We provide an example two-phase setup file with fluorescence data analysis in the PIE github repository.

Post-phase fluorescent measurement and fluorescence-based classification

For experiments in which fluorescent and non-fluorescent strains (or strains with different fluorescent markers) are co-cultured, PIE can use fluorescence data to classify colonies by strain. It can be useful to collect this kind of ‘classification’ fluorescence data after an experiment (or experimental phase) is complete, to avoid spending time imaging in a fluorescent channel between each set of time points. Colony segmentation from brightfield or phase-contrast imaging in the previous phase can then be used to assign fluorescent values to colonies.
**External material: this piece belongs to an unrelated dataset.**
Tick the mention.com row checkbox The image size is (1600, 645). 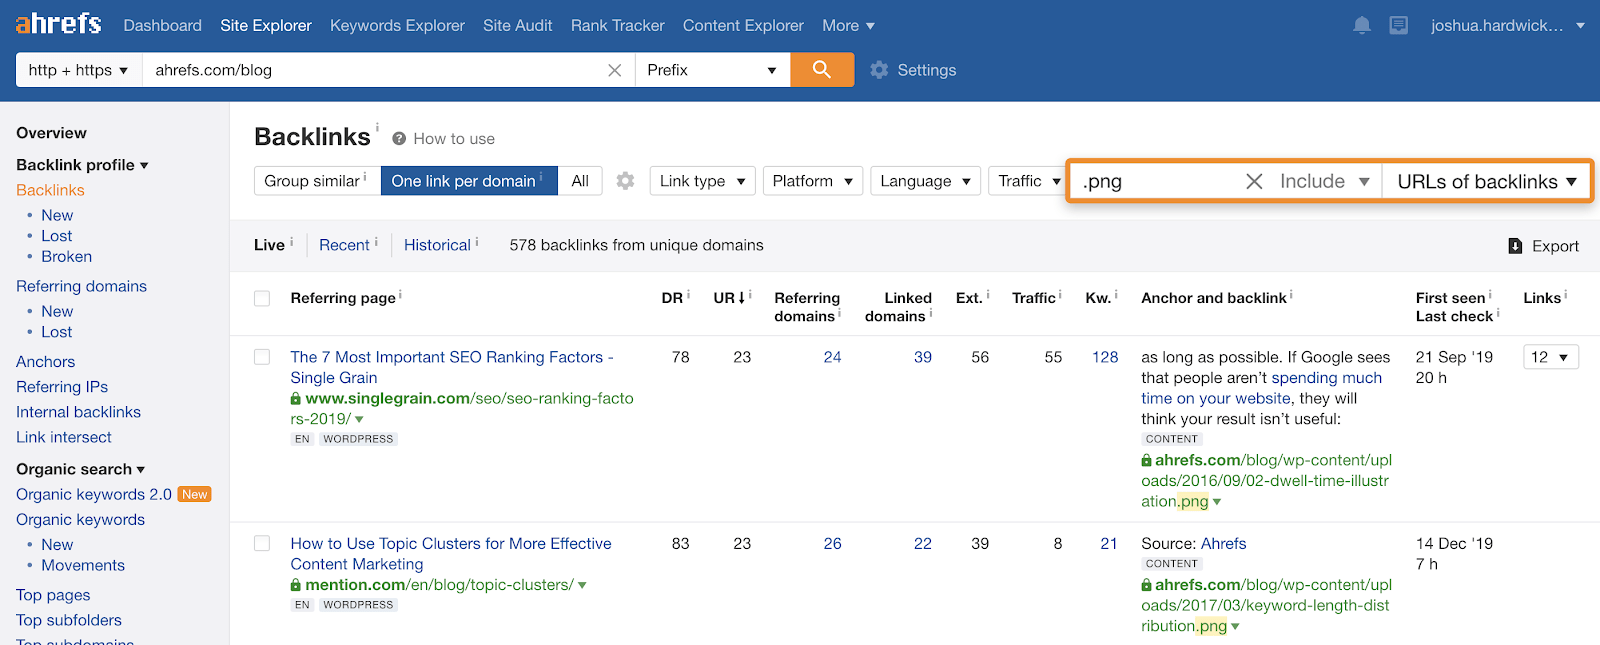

PIE allows for the creation of a special phase that includes only fluorescent images for a single time point, in which case the linked_phase parameter should be set to the phase number of the phase containing the brightfield/phase contrast data to be used for colony segmentation (we strongly recommend that this be the phase immediately before the fluorescent classification phase).

These ‘post-phase fluorescence’ phases require only a subset of parameters to be specified:

  • linked_phase

  • fluor_channel_scope_labels

  • fluor_channel_names

  • fluor_channel_thresholds

  • fluor_channel_time points

  • input_path

  • first_xy_position

  • extended_display_positions

  • time point_label_prefix

  • output_path

  • im_file_extension

  • label_order_list

  • max_xy_position_num

  • position_label_prefix

  • im_format

We provide an example post-phase fluorescence setup file in the PIE github repository.